In Canada, Fintrac can impose a maximum fine of $500,000 for each very serious reporting violation, or can refer violations for potential criminal prosecution.
In contrast, the huge U.S. fine was due in part to U.S. rules that allow regulators to fine banks up to $500,000 for each day they lack a functioning anti-money laundering program.
The limited fines available to Fintrac mean the $9.2 million fine it imposed on TD earlier this year was the largest it has ever issued.
Fintrac said in a statement that in addition to its record sanction against TD, it also required the bank to develop an action plan to address its deficiencies, and the regulator could impose additional sanctions if the bank does not follow through with its plan.
TD has said it is making the investments, changes and improvements necessary to meet commitments related to its anti-money laundering program. Incoming CEO Ray Chun told investors on a conference call the day the U.S. plea deal was announced that TD “will make the necessary changes to put the bank on a stronger footing” and “will meet our commitments to our regulators.
The federal government held public consultations last year on ways to improve and strengthen Canada’s anti-money laundering regime and increased regulatory requirements for casinos and other non-bank entities earlier this year.
The finance department told The Canadian Press in a statement that the government has zero tolerance for financial crime and is continually working to improve Canada’s ability to combat financial crime.

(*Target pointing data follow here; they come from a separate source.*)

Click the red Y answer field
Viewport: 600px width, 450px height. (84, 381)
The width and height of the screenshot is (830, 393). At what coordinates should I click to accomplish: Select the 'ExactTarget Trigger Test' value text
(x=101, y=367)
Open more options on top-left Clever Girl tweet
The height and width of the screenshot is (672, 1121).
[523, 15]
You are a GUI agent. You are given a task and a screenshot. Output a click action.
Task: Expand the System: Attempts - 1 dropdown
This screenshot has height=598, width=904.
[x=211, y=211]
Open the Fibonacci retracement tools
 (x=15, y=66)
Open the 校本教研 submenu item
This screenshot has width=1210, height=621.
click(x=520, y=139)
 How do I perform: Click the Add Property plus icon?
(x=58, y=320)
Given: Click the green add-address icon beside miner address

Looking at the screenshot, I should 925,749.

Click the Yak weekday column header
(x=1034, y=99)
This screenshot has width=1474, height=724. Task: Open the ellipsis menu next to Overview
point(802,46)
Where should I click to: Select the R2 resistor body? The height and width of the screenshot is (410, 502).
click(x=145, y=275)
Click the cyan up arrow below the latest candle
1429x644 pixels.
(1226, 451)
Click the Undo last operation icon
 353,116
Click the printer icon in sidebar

A spokesperson said the government has introduced a significant number of measures to strengthen oversight of money laundering in Canada, including increasing information sharing, and since 2019 has invested nearly $379 million to fight financial crime.
Routledge, speaking at a risk conference in early October, acknowledged that money laundering was “a more significant risk than I appreciated three years ago when I started the job” and that increasing incidents had forced his office to study the matter more closely.